## Activity
Rewrite the rows starting at the beginning and ending at the line that contains "callout-text: permitt is", replacing "screenshot" with "image" and leaving everything else unchanged. Omit the pictures from your answer.

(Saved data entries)
□ □ □
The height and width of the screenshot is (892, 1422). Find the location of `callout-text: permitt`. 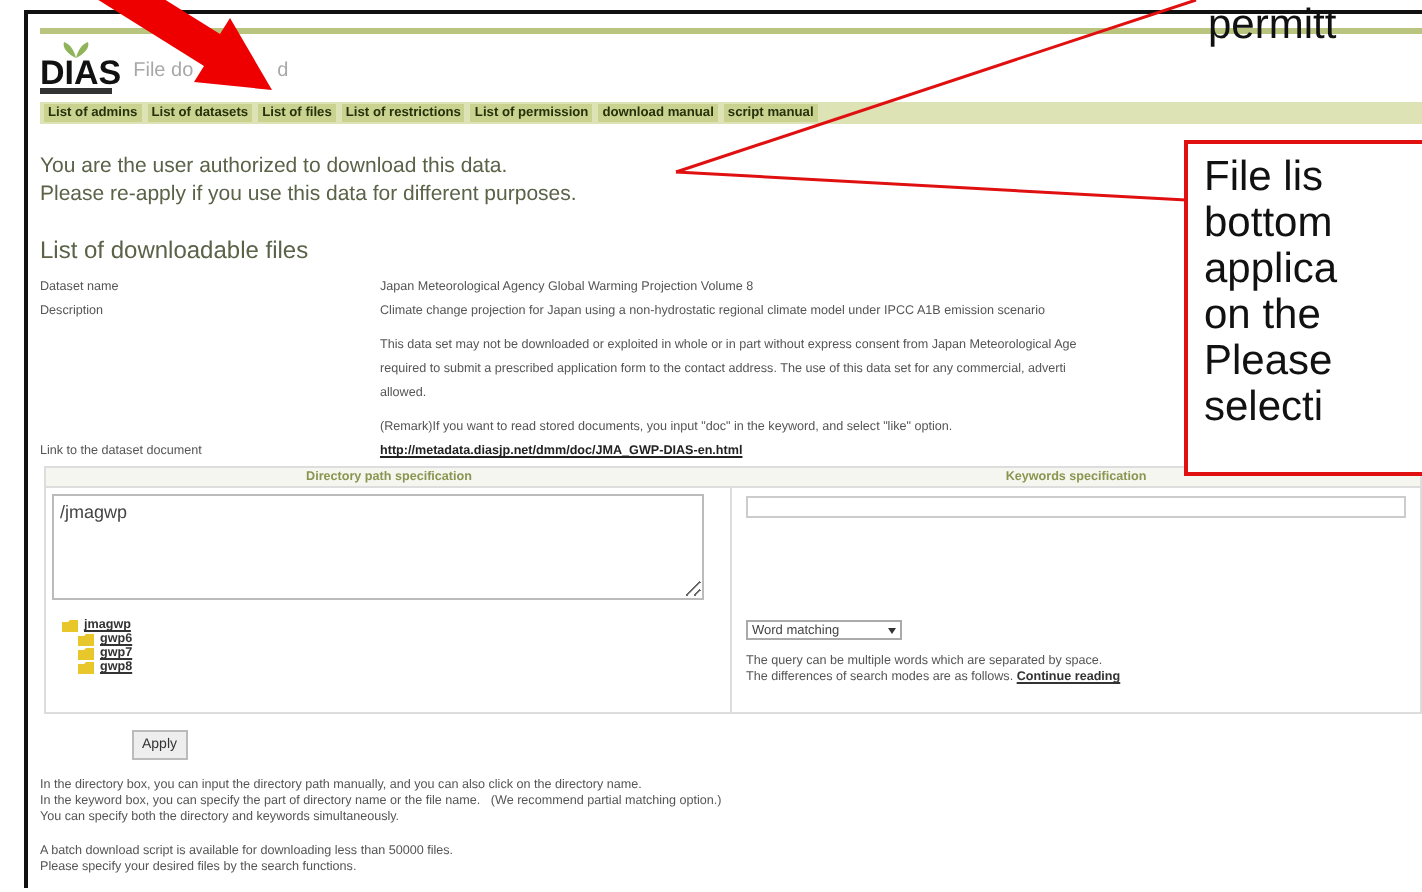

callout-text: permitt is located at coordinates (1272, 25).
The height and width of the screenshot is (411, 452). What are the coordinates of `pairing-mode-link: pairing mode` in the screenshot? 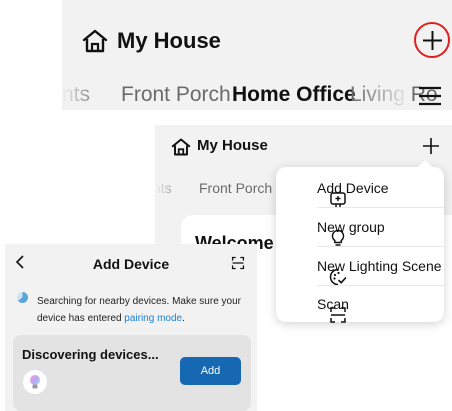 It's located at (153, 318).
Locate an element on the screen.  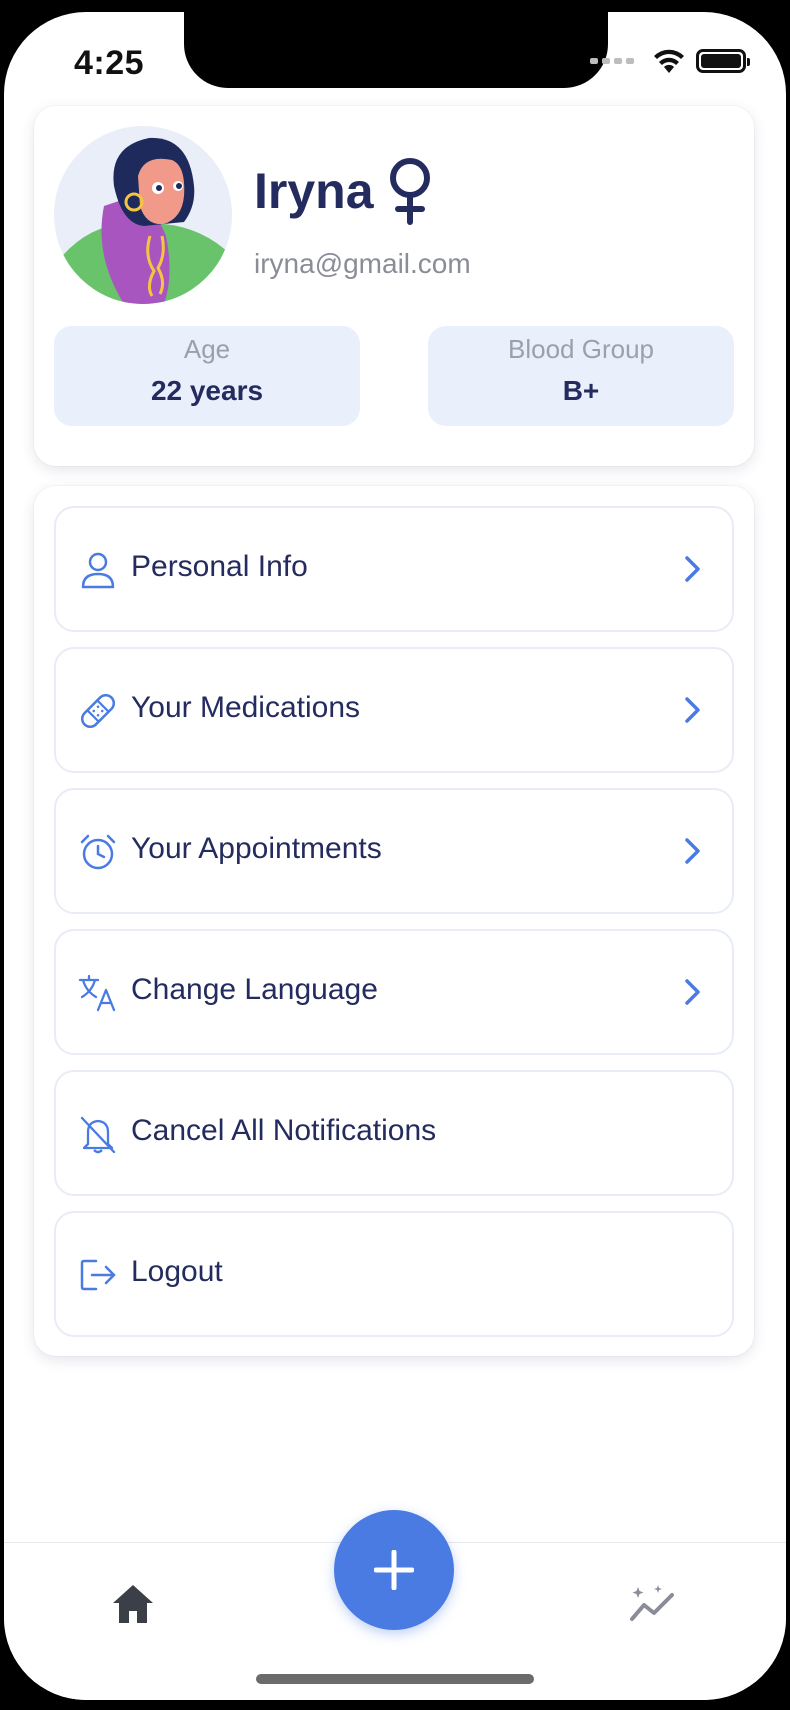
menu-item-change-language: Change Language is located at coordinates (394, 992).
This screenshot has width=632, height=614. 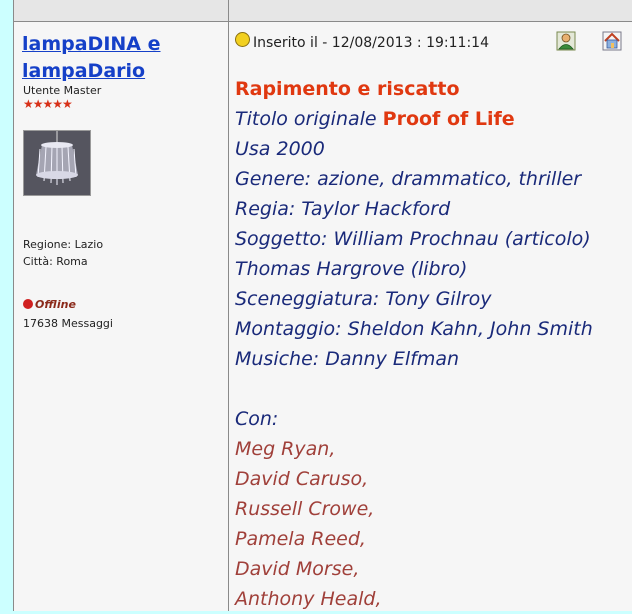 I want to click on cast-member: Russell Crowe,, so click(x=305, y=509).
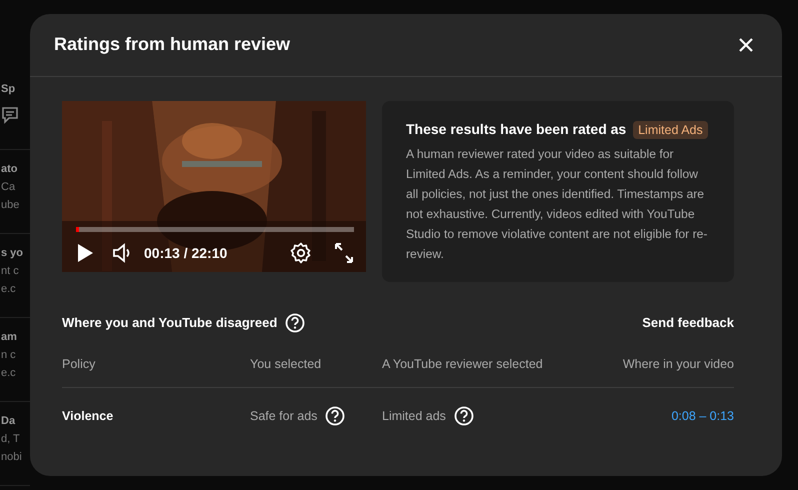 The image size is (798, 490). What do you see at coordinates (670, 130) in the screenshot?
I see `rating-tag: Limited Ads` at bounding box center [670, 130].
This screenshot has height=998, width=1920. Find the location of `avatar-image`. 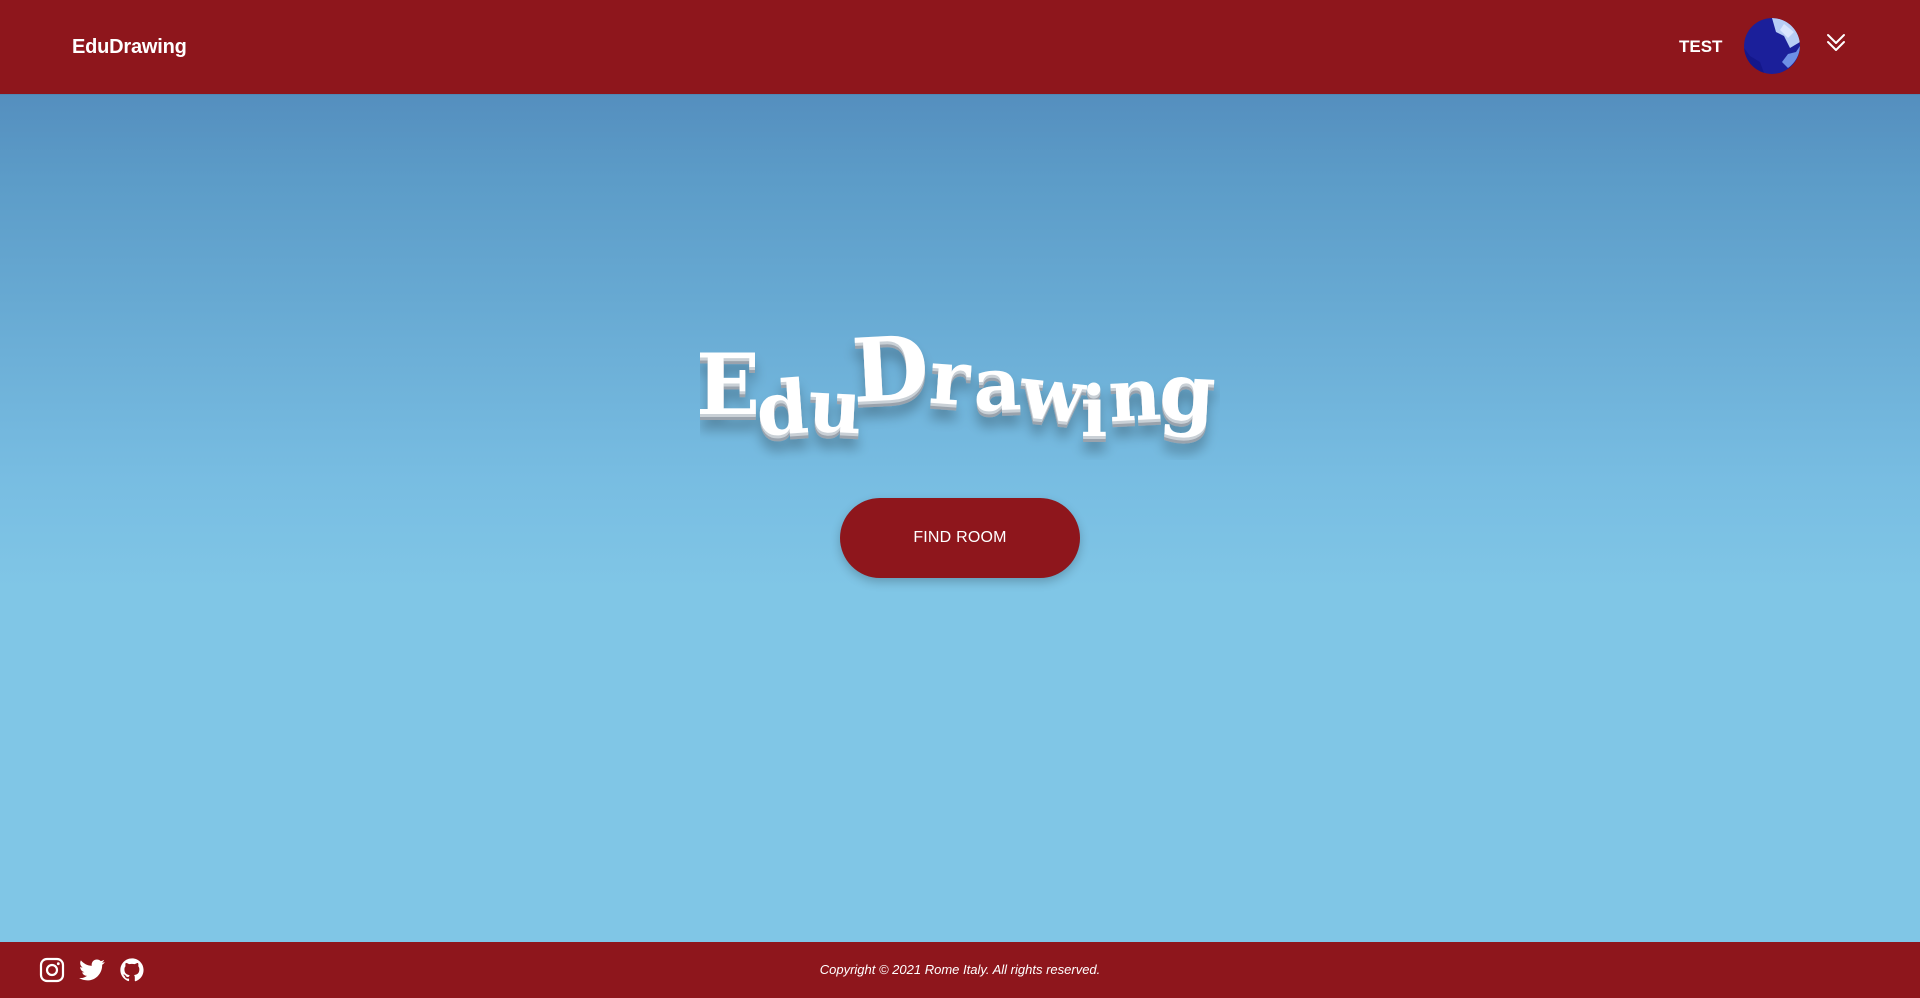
□ □ □
## Response area
The height and width of the image is (892, 1422). Find the location of `callout-text: permitt`. 

callout-text: permitt is located at coordinates (1272, 25).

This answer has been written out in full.